Cette logique où l’IA remplace la RH mène au fait que les riches deviennent encore plus riches, et à l’automatisation jusqu’aux postes qui devraient rester humains. C’est la même logique qu’un supermarché qui ne renforce pas ses équipes mais transforme des clients en quasi-employés. Ensuite, il restera à leur faire récupérer eux aussi les produits jusqu’en entrepôt, sans baisse de prix, voire avec des prix plus élevés. Les artistes ne sont plus payés, la publicité est remplacée par des images IA. Les traducteurs sont remplacés par de l’autodub IA et des voix artificielles irritantes. Les entreprises restent obnubilées par la marge, oubliant que les gens ont aussi besoin d’un revenu pour acheter.
Un article de Fortune dit que des candidats renoncent à leurs candidatures parce que l’entretien IA donne l’impression d’être ignorés. À l’inverse, des experts RH disent que l’IA permet d’économiser du temps au premier tour et d’avoir ensuite des échanges plus profonds avec les candidats.
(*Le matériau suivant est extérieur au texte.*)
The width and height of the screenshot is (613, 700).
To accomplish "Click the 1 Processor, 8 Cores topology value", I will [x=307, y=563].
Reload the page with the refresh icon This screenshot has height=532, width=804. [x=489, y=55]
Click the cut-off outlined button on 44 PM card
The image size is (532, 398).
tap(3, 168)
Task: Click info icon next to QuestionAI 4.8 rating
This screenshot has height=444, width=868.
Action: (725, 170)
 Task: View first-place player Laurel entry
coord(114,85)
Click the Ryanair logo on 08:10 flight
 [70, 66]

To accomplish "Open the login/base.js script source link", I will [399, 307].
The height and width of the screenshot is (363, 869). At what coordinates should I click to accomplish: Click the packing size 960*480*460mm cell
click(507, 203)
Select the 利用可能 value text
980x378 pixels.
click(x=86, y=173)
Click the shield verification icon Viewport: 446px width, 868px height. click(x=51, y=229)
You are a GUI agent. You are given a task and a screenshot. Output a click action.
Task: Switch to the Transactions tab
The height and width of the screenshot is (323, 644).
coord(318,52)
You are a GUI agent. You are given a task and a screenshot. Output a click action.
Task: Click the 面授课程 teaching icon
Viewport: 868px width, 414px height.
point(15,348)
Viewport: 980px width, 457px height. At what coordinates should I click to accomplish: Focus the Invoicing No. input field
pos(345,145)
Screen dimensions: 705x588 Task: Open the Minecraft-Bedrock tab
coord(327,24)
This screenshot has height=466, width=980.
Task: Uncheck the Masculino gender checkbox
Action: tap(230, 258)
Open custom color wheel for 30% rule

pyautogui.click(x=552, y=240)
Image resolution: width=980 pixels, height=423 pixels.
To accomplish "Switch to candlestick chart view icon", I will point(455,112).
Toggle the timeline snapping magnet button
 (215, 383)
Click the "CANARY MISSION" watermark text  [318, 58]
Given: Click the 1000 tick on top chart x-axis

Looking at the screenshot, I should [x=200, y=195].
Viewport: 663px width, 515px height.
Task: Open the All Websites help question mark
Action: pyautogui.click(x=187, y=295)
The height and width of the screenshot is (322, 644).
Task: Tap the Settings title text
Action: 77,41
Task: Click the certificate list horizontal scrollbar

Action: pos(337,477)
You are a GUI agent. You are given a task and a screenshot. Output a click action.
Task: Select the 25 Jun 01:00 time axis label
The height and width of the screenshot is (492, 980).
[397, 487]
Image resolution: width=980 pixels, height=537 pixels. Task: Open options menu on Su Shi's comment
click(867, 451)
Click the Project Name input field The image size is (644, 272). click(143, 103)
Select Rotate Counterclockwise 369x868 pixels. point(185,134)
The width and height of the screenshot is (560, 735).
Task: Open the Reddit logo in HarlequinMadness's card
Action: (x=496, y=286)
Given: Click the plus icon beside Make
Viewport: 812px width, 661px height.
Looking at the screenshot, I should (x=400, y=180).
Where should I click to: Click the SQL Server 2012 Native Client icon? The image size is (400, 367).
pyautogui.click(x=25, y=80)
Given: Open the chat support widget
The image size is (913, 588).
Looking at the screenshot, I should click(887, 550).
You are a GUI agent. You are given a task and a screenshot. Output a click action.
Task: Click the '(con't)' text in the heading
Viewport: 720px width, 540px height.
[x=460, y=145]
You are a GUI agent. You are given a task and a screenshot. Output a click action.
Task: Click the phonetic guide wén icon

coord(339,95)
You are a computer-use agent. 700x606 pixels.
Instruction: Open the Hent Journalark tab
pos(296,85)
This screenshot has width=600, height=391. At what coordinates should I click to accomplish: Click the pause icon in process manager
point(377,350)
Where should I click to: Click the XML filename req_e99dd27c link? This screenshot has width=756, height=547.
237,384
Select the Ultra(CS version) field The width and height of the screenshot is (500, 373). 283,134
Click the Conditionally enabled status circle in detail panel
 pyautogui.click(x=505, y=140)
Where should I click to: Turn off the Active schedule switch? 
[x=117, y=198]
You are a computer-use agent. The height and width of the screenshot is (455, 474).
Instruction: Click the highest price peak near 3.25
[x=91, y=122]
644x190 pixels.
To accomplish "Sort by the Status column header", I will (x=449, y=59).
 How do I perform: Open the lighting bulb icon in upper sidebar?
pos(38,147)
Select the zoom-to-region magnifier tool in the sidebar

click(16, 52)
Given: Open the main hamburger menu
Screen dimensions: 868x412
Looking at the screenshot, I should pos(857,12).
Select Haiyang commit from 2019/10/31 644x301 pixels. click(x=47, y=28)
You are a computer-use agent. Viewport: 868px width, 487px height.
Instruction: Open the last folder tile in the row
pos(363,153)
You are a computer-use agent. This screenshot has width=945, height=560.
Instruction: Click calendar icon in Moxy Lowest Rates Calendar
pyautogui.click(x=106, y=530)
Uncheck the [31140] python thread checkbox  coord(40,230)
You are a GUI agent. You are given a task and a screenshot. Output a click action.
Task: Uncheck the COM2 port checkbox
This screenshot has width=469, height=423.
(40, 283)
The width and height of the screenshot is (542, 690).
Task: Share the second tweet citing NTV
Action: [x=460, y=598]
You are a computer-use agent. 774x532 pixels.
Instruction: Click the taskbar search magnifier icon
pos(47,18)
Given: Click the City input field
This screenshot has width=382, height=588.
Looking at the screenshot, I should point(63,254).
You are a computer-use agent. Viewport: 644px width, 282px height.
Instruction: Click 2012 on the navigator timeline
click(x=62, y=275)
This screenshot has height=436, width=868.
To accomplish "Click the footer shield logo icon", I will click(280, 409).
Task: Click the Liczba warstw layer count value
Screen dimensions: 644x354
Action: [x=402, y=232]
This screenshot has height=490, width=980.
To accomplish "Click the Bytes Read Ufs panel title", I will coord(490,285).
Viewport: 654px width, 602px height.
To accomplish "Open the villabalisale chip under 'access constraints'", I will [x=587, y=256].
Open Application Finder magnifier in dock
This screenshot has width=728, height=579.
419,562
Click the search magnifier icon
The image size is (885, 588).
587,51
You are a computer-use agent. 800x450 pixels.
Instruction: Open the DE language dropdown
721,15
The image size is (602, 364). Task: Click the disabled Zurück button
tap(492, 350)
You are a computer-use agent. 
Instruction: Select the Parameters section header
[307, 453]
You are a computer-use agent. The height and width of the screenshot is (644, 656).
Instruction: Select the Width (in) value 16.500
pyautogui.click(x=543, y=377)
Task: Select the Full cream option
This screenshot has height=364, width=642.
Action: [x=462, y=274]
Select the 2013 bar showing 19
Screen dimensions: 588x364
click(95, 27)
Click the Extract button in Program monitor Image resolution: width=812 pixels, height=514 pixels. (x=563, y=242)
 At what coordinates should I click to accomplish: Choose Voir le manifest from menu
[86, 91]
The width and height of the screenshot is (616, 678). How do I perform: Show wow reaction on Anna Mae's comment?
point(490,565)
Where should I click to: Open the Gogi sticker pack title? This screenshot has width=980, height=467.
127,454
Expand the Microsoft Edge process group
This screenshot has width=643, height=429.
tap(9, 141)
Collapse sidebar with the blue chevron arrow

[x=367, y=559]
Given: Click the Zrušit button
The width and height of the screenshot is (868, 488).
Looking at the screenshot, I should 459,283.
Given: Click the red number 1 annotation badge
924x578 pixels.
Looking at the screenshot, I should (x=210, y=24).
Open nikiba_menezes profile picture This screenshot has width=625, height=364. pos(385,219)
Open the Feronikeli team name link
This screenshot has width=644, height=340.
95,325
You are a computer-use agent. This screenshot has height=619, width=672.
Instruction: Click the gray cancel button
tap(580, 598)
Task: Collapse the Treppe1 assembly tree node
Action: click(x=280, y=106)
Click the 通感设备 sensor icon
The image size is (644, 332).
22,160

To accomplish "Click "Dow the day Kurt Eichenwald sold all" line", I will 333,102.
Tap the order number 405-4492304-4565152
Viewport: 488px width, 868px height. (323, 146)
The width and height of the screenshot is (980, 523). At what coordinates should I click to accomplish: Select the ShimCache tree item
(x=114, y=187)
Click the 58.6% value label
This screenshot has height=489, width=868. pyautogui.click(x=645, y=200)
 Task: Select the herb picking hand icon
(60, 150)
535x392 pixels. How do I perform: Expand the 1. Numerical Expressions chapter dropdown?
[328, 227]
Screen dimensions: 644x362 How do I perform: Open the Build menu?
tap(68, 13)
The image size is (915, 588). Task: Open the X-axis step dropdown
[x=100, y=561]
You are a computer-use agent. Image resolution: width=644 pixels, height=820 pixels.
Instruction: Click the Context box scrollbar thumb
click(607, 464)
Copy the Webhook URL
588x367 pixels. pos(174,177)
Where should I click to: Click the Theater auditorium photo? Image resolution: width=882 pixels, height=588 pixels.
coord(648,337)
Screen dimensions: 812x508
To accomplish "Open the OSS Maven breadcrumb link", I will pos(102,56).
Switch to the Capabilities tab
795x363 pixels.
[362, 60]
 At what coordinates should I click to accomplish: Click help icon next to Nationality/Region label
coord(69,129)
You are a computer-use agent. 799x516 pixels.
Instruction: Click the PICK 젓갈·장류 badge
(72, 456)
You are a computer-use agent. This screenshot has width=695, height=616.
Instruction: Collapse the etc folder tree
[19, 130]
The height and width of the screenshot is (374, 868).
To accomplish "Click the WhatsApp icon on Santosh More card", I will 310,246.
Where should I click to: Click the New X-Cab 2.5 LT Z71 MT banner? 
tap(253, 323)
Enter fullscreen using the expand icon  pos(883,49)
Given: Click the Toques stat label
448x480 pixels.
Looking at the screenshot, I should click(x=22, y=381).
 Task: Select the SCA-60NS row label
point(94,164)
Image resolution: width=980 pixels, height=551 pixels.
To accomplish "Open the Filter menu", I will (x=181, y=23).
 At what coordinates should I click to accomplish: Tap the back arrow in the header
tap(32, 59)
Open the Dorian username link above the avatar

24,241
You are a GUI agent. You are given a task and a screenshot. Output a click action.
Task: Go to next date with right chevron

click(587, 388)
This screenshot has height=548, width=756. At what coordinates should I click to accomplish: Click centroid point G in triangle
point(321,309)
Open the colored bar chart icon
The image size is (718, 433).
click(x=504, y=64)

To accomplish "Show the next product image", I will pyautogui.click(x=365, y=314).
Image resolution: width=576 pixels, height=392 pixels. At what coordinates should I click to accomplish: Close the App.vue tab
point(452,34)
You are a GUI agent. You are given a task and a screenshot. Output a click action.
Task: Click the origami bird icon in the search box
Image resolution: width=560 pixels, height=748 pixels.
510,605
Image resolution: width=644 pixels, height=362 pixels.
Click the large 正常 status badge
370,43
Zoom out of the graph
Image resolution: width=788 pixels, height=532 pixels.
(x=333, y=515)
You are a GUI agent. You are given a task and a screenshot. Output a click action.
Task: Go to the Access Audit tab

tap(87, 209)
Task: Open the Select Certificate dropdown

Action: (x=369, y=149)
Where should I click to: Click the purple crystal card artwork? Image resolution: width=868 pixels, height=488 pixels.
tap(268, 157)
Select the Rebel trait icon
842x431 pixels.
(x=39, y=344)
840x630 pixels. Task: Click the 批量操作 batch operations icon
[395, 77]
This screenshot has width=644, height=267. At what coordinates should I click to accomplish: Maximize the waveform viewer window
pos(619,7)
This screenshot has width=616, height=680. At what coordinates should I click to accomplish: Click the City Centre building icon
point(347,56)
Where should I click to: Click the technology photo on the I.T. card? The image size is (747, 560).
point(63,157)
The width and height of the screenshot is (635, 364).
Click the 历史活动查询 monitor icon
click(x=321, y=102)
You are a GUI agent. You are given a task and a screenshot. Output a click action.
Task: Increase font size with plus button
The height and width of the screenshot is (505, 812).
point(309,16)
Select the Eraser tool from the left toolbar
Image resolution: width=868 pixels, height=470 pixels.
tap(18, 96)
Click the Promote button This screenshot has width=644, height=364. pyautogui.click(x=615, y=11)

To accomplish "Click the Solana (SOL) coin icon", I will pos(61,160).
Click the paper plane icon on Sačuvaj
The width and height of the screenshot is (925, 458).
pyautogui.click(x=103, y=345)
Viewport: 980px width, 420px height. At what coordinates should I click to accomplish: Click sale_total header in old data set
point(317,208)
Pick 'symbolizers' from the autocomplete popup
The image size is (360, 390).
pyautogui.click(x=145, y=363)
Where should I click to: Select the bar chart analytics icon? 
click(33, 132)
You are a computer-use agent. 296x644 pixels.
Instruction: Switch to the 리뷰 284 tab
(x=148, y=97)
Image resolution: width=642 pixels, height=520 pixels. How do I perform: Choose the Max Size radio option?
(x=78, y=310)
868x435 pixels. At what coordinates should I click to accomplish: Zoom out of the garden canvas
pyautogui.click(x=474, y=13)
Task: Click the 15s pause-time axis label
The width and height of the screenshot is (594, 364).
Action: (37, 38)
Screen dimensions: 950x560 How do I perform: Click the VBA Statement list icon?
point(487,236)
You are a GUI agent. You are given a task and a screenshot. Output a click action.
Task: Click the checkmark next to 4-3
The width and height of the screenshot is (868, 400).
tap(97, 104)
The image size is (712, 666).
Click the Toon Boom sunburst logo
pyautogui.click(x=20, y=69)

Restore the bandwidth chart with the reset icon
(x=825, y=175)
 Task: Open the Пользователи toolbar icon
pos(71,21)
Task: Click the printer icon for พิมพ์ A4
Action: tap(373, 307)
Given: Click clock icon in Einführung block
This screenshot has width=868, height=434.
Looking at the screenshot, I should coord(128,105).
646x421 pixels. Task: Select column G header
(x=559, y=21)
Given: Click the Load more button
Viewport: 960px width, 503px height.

Adam Jackson, CEO de Braintrust, a dit à Fortune que ce processus était « inévitable », mais c’est en fait une contrainte à laquelle les gens cèdent par nécessité. Braintrust se sert du choix des candidats comme levier, affiche de bons chiffres, mais ne demande jamais aux candidats ayant passé un entretien IA ce qu’ils ressentent. Jackson, lui, ne pense qu’à la performance de sa boîte et à son bonus.
Le fait que le CEO ait avoué qu’un boycott aurait un effet montre qu’en théorie un refus collectif peut freiner cette évolution.
Concrètement, même un « vrai » entretien n’a de toute façon pas grande portée, donc je ne vois pas l’intérêt d’investir du temps dans l’entretien IA. À long terme, les entreprises qui adoptent cette pratique en subiront les conséquences. Ceux qui ne feront qu’apprendre à contourner l’IA vont affluer, et l’efficacité va mécaniquement baisser.
Si un chatbot IA passait les entretiens à ma place, ce serait plutôt utile pour éliminer ces boîtes inutiles.